→ **Exercise objective**: Select from the records below every line that has the word "formatting" in it.

____________________

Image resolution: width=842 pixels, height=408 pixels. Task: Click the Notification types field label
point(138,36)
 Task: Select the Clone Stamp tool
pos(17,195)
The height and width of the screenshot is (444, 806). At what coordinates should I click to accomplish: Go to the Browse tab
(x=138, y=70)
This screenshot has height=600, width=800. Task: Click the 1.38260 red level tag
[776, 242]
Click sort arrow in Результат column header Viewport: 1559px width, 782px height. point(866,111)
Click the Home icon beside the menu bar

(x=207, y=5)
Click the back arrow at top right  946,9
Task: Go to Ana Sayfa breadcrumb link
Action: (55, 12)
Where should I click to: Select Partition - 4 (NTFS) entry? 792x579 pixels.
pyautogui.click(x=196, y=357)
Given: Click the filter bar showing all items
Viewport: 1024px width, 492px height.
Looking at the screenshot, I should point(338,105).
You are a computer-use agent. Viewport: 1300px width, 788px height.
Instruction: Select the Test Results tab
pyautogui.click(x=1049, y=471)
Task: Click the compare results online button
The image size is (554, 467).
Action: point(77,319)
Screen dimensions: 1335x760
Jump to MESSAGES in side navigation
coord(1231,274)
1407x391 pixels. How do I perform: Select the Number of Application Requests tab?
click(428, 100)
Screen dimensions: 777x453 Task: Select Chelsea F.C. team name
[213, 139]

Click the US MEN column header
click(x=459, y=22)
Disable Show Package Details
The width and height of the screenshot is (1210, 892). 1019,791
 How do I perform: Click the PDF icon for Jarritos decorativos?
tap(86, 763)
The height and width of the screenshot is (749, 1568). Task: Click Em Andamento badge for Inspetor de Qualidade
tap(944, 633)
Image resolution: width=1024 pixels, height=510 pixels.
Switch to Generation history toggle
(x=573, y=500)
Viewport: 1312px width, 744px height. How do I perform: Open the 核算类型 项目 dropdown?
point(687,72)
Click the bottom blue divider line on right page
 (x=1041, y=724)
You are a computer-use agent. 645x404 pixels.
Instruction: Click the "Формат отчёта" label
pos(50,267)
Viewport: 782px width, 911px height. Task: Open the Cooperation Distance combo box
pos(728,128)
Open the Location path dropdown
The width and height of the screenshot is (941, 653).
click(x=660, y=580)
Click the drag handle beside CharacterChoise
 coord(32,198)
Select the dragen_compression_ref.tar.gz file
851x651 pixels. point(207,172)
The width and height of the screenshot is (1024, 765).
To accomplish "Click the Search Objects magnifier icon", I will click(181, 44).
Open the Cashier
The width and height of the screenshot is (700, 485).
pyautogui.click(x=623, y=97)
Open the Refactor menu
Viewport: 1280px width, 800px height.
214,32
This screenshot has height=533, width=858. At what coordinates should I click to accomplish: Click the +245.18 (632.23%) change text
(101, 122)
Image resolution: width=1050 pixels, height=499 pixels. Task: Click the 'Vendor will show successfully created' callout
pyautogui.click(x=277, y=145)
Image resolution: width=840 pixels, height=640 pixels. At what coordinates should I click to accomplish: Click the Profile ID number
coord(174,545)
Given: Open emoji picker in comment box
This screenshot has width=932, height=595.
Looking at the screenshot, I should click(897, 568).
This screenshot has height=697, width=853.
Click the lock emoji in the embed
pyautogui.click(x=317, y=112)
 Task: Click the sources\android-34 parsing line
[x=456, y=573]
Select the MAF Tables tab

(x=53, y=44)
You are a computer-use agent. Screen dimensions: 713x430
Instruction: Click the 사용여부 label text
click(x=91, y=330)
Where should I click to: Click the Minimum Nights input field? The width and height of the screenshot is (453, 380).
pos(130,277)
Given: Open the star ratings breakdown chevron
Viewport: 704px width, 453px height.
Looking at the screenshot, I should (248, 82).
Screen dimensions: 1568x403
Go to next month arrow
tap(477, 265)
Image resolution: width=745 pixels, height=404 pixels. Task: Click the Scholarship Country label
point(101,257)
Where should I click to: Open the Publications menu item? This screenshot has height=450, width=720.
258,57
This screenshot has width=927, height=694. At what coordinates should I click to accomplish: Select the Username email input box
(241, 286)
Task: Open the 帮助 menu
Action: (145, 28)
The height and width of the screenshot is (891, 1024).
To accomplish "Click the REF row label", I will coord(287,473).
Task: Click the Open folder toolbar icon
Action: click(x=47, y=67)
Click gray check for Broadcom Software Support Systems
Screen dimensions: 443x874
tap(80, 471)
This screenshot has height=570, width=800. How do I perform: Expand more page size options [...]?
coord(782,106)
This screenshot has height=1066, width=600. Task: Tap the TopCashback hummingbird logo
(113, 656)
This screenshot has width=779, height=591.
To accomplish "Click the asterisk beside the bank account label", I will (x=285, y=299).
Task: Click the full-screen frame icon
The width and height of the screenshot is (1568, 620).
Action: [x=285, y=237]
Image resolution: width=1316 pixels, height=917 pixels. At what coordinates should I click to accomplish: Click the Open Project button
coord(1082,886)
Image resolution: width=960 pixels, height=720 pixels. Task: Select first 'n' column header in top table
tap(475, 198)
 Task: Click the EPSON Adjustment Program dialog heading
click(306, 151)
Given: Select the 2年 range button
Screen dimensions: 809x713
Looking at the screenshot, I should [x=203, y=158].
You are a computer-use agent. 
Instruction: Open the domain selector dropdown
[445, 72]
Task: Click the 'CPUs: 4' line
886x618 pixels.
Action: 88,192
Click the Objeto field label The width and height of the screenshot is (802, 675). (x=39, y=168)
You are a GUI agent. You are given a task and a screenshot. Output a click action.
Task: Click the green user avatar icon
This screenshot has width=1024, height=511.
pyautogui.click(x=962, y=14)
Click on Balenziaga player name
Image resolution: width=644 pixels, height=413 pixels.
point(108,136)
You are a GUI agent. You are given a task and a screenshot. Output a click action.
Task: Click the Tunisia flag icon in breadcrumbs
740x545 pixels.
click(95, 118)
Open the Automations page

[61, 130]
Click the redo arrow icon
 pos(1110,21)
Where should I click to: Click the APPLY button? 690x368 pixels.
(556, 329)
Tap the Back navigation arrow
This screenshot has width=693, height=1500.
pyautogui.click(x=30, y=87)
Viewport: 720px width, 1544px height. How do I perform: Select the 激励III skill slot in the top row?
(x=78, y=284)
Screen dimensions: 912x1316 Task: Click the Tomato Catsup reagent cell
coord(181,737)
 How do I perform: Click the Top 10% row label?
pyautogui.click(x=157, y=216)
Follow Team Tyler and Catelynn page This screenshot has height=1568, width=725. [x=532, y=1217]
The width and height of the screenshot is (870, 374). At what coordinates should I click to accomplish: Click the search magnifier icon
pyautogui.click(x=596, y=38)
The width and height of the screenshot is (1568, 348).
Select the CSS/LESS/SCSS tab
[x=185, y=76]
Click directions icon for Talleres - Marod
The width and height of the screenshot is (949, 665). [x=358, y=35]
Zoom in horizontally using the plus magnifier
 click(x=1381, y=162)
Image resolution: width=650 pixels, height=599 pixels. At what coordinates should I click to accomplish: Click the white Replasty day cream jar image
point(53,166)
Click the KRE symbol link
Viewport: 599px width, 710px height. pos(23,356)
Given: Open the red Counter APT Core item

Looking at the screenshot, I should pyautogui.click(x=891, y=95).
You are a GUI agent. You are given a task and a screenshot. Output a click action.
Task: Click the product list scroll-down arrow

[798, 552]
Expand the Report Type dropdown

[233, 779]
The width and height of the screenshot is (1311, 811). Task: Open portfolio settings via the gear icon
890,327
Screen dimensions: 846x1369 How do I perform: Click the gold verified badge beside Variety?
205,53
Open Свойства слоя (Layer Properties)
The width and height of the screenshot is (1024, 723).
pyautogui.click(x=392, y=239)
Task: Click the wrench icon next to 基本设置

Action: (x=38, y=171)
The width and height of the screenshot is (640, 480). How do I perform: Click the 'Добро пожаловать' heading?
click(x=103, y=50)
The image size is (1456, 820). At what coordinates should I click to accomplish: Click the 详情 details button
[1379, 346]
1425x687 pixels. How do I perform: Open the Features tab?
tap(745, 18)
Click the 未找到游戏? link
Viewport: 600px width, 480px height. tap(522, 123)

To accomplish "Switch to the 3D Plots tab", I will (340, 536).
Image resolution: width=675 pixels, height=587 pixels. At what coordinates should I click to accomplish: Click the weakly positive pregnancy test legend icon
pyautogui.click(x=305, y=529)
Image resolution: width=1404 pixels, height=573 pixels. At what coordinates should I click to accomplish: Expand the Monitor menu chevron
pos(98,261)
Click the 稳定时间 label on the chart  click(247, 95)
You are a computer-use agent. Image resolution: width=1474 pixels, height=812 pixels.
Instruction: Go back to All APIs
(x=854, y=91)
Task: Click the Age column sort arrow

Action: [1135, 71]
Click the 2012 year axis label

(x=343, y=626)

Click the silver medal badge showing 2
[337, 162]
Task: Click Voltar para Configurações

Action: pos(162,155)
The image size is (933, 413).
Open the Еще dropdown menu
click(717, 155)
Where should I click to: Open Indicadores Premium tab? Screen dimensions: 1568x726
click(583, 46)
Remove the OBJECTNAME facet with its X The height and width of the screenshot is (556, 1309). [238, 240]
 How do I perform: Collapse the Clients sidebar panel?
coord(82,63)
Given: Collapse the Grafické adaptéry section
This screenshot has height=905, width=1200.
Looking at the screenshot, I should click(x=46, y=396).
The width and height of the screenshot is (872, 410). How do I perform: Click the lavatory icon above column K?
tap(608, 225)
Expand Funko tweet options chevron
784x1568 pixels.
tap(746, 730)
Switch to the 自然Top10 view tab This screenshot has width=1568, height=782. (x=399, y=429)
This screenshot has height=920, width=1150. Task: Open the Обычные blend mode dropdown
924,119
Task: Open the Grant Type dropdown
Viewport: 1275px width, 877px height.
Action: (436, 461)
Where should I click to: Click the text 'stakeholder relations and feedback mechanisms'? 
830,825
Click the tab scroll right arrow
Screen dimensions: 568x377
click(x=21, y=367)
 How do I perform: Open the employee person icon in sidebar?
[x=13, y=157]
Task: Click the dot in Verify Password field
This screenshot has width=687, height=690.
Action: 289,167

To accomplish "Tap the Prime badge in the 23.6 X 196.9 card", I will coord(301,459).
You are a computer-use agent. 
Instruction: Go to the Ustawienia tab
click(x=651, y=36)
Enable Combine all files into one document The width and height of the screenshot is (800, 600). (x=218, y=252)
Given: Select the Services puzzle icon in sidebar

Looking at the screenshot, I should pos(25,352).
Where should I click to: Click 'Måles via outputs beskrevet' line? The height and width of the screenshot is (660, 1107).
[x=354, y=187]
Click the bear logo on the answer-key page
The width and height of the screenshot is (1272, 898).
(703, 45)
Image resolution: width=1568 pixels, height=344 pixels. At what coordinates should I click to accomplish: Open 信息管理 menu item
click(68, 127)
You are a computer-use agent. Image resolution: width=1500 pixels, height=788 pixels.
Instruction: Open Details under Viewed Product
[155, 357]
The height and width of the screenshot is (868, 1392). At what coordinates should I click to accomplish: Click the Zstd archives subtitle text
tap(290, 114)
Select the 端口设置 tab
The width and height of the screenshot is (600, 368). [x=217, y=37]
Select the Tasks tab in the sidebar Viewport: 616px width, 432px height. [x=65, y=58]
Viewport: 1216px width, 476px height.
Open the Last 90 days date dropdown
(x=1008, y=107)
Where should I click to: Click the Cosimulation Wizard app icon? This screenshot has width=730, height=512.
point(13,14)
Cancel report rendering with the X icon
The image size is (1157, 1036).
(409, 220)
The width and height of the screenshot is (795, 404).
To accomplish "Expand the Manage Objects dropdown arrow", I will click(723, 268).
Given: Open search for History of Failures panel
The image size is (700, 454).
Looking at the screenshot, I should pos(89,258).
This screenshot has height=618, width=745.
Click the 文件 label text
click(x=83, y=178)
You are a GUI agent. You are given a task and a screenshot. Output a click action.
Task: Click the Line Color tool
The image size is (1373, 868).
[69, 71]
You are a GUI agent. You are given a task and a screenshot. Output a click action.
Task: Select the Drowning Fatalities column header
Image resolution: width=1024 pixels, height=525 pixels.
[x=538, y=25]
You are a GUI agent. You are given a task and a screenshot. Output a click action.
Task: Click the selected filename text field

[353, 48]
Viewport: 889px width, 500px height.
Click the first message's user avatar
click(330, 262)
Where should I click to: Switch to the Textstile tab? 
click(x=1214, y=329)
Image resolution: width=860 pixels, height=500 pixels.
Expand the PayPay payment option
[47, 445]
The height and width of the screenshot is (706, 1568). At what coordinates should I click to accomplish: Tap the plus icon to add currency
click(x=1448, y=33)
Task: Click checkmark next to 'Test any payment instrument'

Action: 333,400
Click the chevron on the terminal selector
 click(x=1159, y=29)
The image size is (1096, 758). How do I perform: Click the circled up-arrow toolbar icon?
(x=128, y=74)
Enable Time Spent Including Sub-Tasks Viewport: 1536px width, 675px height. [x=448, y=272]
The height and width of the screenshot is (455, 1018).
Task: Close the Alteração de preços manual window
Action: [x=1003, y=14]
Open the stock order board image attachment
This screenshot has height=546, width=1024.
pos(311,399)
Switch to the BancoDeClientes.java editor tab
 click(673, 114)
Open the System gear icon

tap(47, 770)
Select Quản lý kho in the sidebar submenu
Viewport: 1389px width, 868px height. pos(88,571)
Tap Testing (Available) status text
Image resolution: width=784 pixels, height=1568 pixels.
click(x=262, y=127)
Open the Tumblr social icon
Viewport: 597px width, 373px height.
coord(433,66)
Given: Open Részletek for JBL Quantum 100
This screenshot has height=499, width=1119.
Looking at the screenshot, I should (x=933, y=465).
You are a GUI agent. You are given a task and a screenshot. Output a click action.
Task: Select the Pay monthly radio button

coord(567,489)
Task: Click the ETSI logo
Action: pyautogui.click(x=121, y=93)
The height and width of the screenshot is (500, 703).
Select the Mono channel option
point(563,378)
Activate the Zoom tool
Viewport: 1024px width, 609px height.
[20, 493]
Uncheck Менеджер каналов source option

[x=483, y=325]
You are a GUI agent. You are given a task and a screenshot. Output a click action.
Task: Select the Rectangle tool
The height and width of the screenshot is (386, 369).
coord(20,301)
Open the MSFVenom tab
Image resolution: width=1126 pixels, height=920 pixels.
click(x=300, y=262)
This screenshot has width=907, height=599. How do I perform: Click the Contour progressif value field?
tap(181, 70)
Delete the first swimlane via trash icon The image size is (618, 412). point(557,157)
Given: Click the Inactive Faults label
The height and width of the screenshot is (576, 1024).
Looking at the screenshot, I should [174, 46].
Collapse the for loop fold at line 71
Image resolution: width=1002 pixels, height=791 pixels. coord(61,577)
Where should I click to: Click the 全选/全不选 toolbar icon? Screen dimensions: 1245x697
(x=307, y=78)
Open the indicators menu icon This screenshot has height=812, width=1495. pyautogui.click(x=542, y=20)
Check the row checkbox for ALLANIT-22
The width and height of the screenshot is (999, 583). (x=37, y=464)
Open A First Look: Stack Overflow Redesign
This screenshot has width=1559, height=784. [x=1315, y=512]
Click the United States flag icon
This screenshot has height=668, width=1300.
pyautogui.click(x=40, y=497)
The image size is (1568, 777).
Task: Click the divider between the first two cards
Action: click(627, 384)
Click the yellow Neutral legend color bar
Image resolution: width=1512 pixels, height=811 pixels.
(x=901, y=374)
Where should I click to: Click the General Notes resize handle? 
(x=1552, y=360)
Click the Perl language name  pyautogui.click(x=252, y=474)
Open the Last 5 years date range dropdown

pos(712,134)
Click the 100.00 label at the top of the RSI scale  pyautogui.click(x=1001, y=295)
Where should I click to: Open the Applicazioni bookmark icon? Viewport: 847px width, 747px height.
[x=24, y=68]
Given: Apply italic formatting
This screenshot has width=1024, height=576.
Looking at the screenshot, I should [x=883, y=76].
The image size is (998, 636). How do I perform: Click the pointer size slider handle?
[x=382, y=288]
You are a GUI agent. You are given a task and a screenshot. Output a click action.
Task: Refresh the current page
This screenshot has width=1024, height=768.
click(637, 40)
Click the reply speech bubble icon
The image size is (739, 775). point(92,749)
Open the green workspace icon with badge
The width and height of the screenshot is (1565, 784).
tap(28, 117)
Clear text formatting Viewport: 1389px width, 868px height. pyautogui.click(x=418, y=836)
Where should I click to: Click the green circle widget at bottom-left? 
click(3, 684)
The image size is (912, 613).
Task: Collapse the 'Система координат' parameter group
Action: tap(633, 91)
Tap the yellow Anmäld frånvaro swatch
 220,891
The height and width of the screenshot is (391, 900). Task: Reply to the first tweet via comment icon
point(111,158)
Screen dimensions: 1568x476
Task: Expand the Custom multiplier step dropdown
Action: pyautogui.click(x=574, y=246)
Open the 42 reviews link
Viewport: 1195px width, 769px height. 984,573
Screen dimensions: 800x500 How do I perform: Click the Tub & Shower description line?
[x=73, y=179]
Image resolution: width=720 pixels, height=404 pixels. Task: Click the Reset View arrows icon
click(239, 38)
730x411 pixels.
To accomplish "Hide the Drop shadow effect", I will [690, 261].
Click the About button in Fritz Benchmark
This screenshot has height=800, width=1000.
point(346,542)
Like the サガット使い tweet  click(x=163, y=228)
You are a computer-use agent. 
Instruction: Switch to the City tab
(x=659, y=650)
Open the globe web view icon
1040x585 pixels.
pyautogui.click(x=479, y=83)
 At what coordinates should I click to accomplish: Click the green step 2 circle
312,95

____________________

→ **Task result**:
Given: Apply italic formatting
Clear text formatting Viewport: 1389px width, 868px height. pyautogui.click(x=418, y=836)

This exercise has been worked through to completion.